# [Extracted entries]
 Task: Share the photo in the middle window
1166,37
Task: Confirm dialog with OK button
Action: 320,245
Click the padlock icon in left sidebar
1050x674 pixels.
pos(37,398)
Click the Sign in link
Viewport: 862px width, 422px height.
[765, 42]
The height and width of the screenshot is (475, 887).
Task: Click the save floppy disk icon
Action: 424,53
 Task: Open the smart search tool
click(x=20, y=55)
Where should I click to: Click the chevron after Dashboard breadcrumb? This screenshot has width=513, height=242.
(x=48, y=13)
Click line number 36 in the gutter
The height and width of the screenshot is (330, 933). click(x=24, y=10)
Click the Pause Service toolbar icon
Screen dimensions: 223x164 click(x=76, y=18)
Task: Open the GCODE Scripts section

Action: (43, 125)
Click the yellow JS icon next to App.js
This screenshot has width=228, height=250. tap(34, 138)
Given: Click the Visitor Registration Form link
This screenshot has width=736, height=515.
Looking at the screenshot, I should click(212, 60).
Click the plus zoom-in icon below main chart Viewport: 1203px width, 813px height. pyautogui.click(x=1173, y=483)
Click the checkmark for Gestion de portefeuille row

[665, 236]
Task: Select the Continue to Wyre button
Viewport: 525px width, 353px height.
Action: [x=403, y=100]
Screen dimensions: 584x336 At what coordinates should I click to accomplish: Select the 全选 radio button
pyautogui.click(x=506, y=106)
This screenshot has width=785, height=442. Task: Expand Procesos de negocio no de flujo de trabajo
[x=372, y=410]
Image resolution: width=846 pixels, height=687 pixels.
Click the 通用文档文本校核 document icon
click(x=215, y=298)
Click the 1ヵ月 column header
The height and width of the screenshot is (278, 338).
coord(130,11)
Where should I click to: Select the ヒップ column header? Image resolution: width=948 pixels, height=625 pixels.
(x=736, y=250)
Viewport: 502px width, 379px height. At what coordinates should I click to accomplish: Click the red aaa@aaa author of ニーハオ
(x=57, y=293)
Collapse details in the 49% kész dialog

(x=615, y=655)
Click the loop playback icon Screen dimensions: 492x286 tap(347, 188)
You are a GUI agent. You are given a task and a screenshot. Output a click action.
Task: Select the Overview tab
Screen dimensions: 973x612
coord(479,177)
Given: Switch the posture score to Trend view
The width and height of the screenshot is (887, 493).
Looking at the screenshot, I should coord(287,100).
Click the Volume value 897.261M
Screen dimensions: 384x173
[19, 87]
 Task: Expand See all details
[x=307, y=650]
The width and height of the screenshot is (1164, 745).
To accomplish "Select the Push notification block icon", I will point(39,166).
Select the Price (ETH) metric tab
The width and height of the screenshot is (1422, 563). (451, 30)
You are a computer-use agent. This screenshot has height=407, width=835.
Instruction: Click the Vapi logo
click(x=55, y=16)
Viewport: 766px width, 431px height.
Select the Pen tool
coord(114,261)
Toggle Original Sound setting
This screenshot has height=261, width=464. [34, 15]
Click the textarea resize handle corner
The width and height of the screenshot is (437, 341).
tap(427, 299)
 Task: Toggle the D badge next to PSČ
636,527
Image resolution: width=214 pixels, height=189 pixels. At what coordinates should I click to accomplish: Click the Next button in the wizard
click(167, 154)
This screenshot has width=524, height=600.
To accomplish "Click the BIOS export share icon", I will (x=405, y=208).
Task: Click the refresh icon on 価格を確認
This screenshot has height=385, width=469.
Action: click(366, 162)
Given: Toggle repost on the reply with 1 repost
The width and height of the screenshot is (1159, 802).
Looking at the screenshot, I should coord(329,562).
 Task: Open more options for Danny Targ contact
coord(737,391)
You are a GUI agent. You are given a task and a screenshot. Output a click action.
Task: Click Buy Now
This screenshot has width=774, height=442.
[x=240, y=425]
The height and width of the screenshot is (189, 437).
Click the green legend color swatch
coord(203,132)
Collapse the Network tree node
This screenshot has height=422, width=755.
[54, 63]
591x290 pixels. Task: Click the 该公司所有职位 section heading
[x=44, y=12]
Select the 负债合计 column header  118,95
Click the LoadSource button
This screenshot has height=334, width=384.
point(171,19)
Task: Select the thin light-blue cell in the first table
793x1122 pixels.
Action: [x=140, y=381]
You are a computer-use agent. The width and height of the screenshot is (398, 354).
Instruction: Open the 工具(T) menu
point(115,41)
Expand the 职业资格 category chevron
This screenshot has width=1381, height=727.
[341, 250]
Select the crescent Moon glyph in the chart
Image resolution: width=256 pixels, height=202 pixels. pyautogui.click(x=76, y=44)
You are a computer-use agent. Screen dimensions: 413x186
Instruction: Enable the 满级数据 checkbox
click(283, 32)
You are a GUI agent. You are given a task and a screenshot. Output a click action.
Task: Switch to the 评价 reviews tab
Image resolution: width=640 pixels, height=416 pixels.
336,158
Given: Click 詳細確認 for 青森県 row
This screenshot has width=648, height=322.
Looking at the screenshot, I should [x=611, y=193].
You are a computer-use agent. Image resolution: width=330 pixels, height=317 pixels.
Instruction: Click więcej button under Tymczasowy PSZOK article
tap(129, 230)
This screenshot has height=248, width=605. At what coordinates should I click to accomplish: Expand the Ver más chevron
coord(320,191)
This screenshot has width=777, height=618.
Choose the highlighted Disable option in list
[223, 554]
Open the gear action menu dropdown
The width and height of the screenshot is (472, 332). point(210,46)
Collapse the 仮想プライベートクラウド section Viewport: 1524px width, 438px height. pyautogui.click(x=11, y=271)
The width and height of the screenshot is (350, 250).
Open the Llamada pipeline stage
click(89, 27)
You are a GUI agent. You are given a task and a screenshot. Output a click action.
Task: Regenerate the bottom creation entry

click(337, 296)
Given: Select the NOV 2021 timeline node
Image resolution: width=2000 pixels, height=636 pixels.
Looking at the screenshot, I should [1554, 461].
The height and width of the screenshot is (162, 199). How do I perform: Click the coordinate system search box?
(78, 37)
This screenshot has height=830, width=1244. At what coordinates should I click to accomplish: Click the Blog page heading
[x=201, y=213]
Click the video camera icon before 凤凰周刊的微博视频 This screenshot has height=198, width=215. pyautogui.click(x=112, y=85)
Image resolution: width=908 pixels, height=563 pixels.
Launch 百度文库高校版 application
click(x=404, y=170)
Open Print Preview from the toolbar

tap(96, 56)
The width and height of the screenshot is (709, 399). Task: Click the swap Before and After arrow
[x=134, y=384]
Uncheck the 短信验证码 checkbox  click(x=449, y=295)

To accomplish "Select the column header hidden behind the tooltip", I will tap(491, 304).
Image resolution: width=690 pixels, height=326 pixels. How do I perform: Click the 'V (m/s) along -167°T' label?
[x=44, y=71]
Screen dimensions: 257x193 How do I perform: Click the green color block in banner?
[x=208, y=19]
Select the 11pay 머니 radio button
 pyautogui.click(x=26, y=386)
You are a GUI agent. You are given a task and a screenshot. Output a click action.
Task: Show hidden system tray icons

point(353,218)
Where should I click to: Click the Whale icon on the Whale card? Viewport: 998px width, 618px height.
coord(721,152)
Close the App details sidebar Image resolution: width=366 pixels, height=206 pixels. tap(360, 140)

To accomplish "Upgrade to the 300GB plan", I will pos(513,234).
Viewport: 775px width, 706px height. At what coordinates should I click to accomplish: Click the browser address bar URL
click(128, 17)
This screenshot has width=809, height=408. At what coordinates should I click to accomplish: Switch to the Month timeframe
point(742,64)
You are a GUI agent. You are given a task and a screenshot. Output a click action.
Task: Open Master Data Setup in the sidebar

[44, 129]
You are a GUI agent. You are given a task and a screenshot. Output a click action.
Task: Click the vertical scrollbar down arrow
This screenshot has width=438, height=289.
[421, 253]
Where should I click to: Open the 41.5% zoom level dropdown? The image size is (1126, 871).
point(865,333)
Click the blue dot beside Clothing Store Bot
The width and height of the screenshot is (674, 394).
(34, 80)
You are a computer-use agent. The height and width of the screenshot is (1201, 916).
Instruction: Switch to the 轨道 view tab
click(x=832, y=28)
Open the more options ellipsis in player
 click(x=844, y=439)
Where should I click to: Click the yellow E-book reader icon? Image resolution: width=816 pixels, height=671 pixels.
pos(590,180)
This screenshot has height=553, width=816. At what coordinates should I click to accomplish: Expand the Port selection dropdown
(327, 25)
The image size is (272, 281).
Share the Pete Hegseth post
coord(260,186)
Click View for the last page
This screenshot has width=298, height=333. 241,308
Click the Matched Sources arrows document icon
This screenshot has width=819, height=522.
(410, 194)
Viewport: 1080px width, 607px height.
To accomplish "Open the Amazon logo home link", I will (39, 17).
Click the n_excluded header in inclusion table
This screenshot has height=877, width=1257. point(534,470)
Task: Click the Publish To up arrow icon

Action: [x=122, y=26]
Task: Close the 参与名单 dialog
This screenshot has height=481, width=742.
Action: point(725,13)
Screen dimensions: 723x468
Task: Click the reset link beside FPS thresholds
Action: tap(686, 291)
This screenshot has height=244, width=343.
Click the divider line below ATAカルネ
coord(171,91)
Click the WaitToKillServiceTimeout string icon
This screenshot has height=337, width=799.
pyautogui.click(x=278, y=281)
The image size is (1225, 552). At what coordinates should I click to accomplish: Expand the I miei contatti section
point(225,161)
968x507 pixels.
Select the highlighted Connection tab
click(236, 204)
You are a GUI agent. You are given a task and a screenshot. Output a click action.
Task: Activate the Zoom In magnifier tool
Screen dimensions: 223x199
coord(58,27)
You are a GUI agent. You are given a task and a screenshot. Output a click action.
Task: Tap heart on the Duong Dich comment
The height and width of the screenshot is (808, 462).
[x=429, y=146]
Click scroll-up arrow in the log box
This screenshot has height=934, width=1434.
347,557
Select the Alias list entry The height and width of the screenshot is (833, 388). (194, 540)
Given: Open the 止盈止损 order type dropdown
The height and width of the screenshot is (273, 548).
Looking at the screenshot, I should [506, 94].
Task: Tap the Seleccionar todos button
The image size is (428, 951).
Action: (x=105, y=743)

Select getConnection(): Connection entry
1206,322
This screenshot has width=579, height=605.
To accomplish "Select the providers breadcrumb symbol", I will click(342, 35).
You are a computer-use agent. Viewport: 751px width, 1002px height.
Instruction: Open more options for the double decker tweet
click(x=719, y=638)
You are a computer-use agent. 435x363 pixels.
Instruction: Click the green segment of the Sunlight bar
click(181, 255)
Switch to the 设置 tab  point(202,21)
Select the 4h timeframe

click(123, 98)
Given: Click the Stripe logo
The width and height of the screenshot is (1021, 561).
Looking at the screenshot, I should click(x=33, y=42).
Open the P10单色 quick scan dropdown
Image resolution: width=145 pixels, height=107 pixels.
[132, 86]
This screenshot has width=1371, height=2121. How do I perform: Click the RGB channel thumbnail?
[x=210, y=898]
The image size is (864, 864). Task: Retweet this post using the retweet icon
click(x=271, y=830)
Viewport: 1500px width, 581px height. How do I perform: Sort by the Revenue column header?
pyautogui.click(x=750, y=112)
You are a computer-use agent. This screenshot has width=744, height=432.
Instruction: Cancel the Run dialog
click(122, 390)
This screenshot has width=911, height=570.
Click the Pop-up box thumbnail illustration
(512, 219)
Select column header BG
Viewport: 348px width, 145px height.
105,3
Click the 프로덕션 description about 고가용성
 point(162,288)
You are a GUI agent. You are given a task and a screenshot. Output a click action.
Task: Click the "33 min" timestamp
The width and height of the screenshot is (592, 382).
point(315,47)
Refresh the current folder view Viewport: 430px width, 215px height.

# [Your objective]
Scan the entries above and work out how many lines include the word "Close"; the reply is that number alone.

# [Written answer]
2